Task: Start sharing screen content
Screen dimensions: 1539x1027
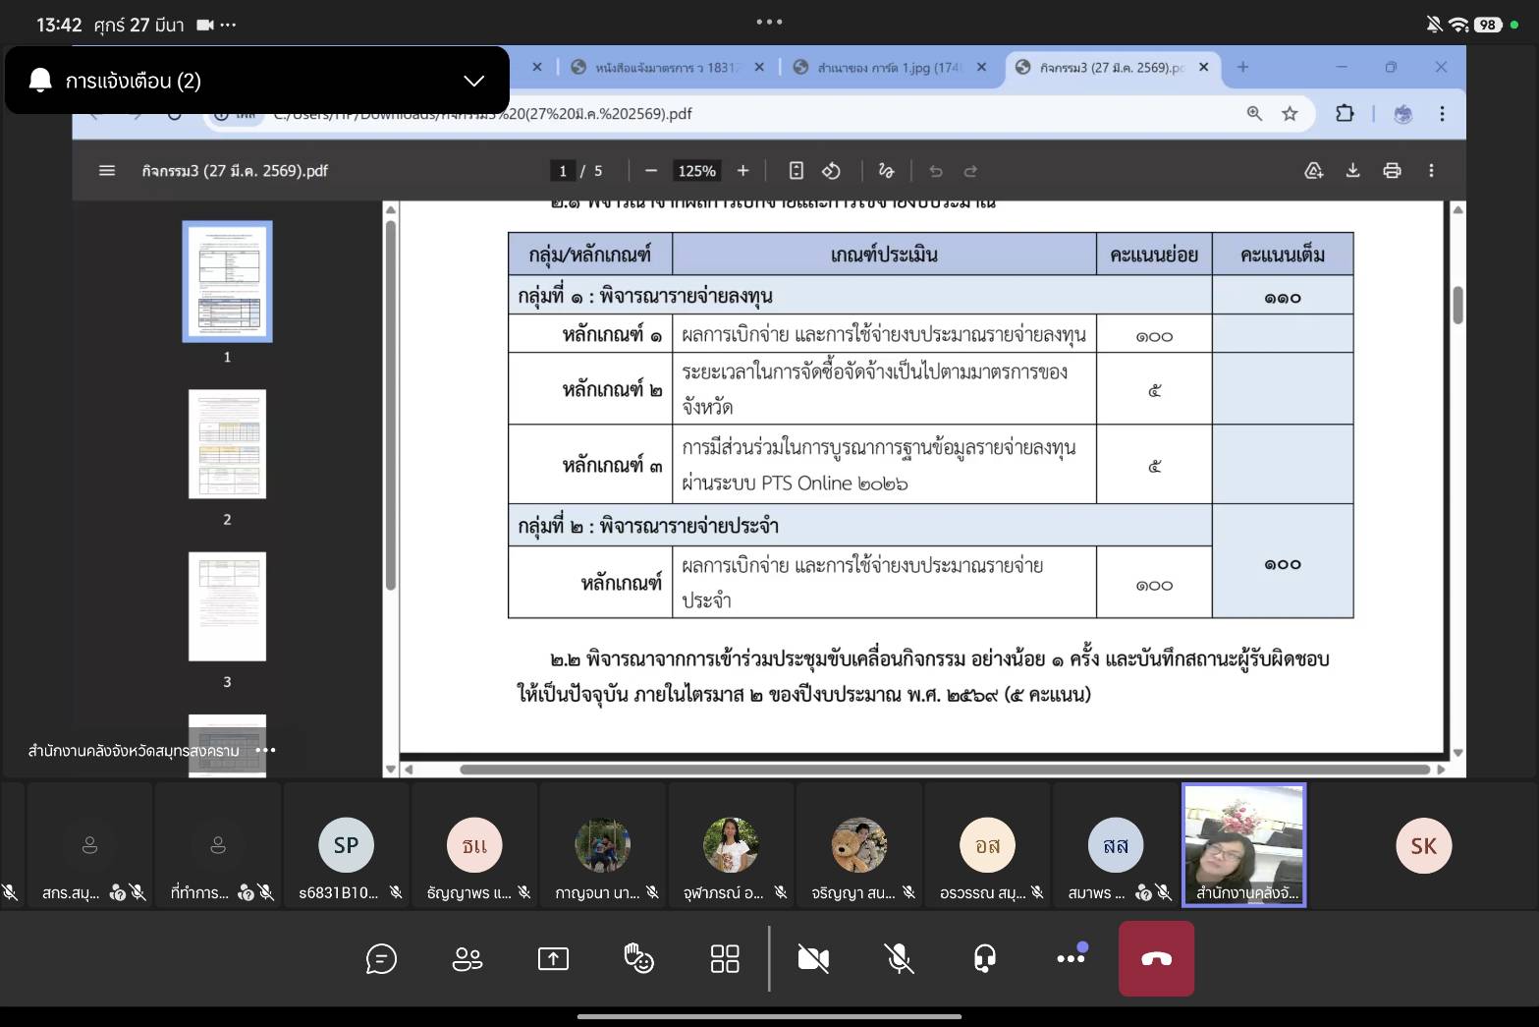Action: [553, 958]
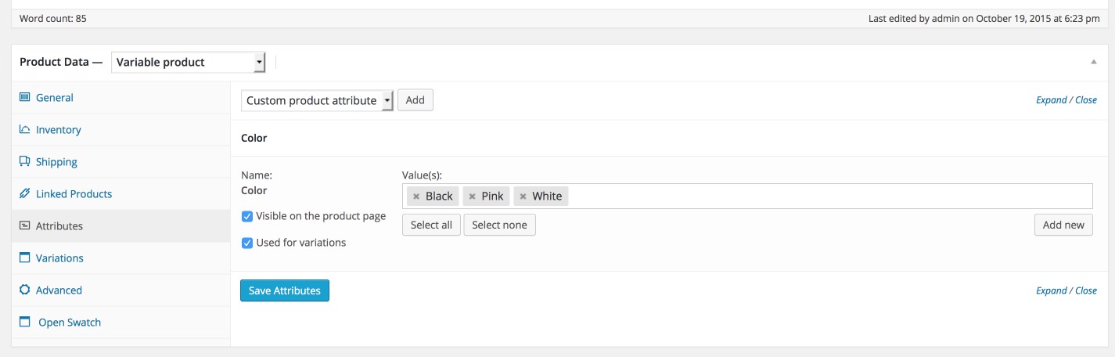Screen dimensions: 1115x357
Task: Remove the Black value tag
Action: point(416,197)
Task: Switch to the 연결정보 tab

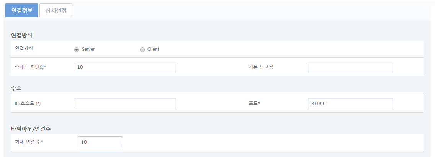Action: [x=22, y=11]
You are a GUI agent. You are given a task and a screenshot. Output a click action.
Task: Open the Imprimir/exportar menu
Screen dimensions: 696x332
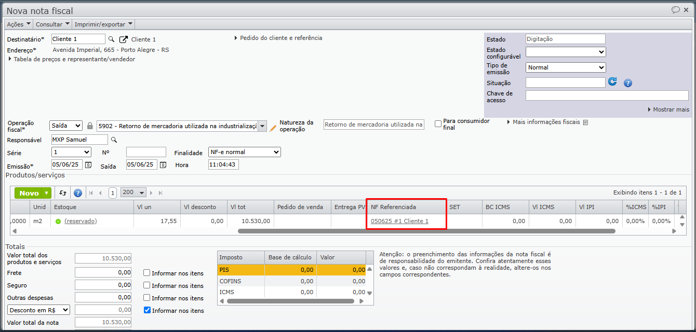pos(103,24)
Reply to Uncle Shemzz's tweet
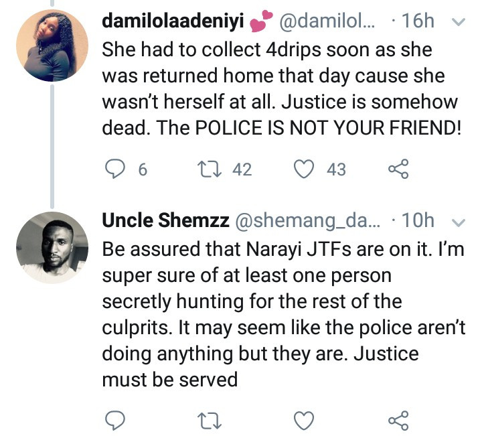482x436 pixels. coord(116,420)
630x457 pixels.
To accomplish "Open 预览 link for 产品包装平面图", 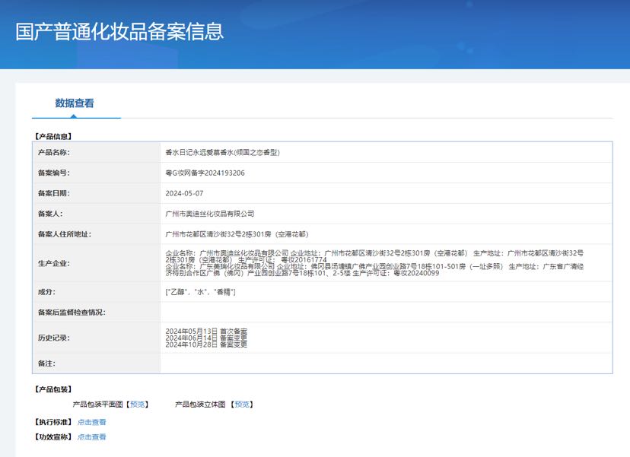I will coord(137,405).
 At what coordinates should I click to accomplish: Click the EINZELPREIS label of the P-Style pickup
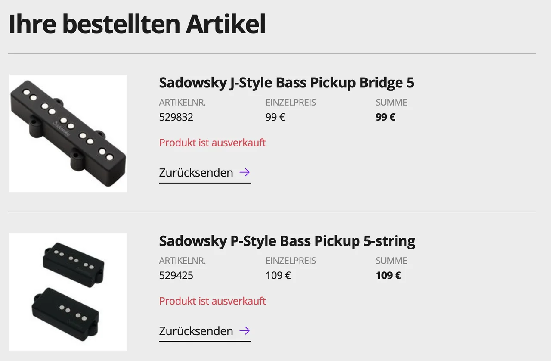tap(291, 261)

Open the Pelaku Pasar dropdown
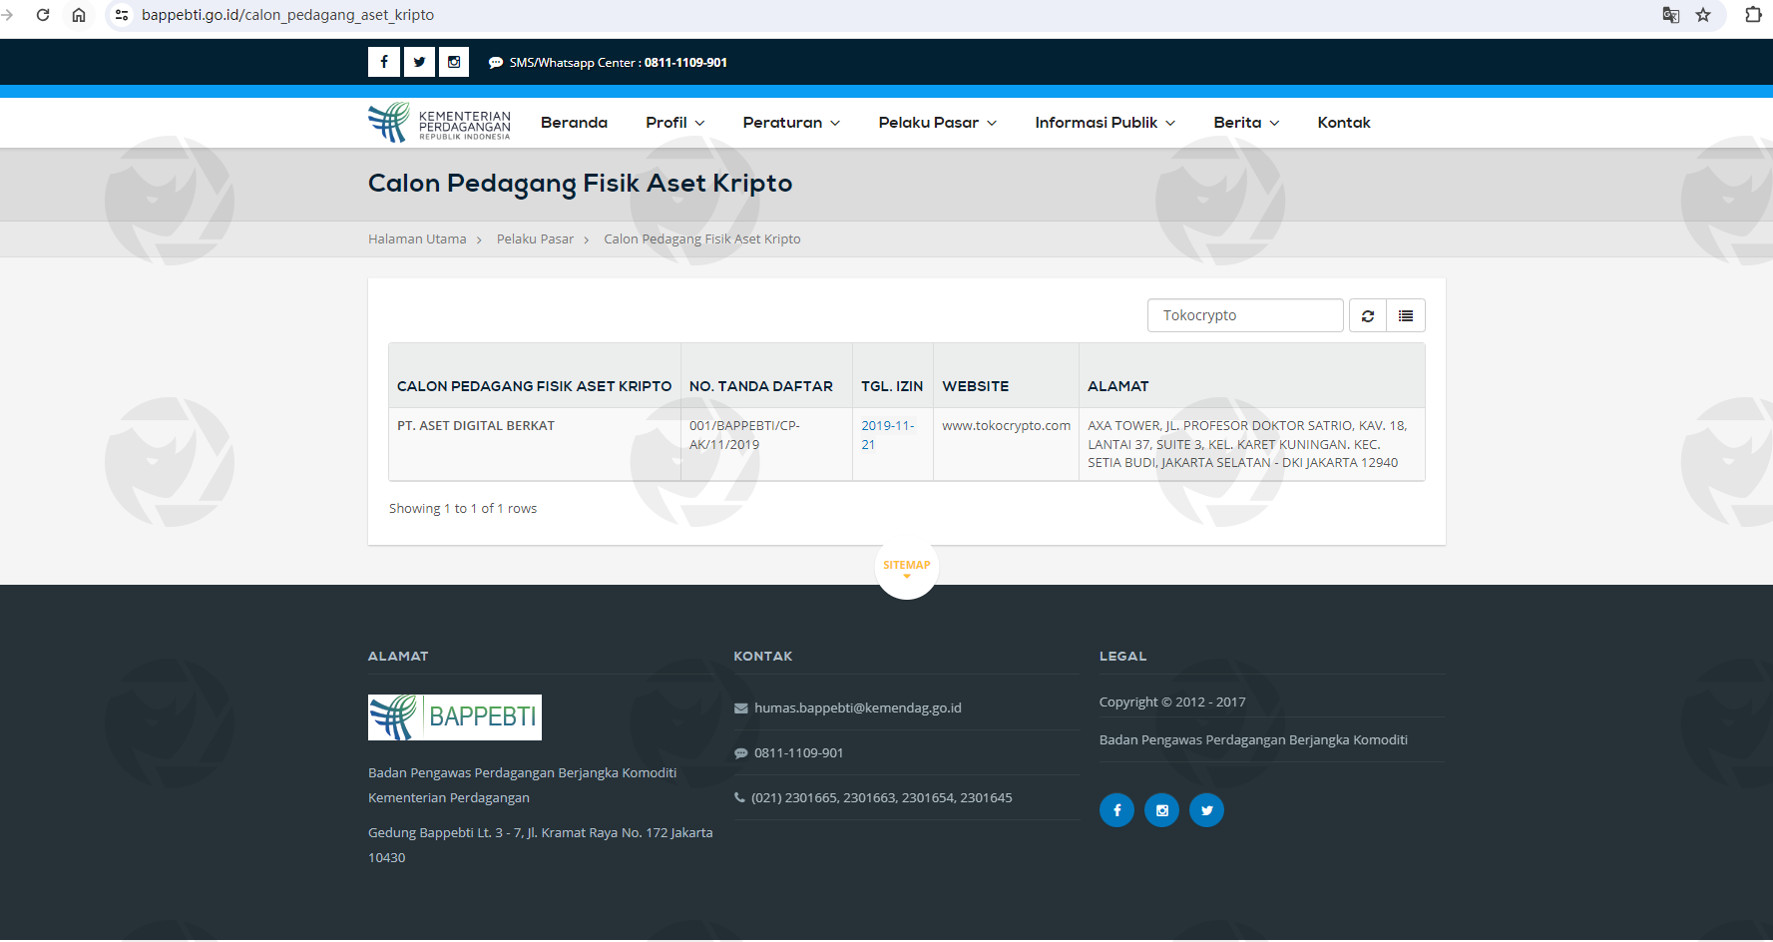tap(937, 123)
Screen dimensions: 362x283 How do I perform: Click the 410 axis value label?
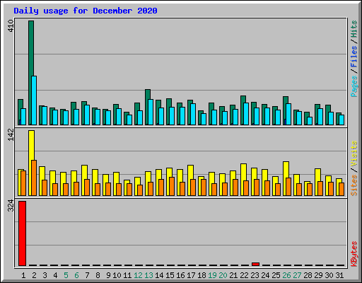click(x=11, y=26)
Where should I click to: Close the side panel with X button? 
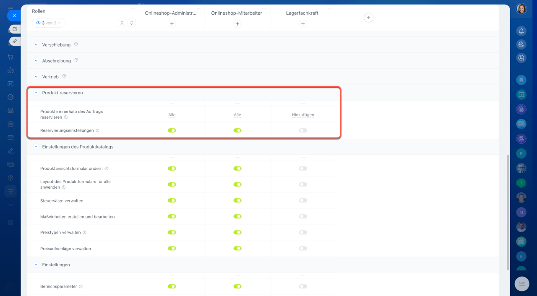pos(14,16)
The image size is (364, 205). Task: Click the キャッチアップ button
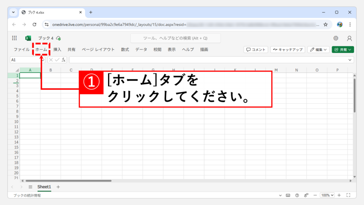point(287,50)
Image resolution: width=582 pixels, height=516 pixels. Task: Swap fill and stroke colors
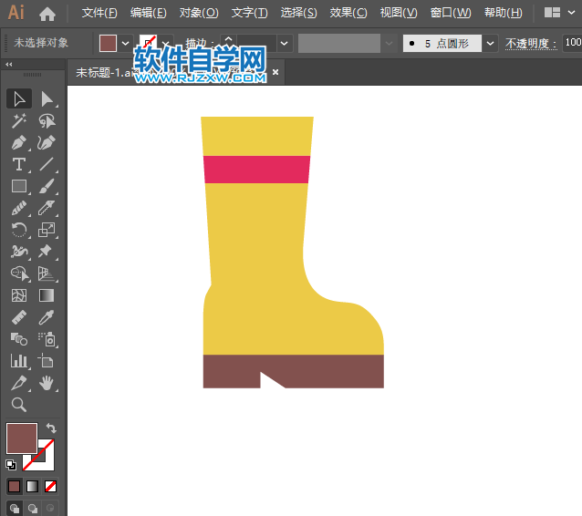52,428
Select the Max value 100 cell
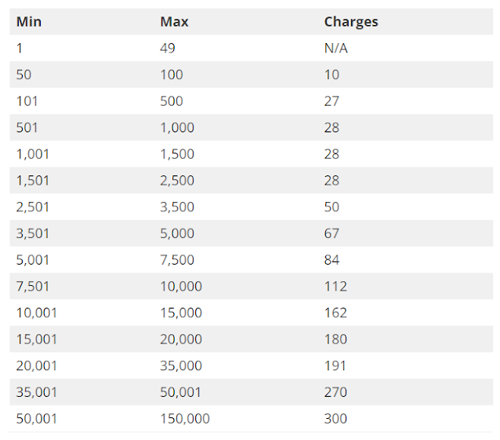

▬▬▬▬▬▬▬▬▬▬

§ EXERCISE DETAILS
Leave out the pictures, and retype exactly the lines from the one containing "Image resolution: width=582" through the last line of the data above, no more and no less.

§ RESPONSE
Image resolution: width=582 pixels, height=516 pixels. Task: Swap fill and stroke colors
52,428
Select the Max value 100 cell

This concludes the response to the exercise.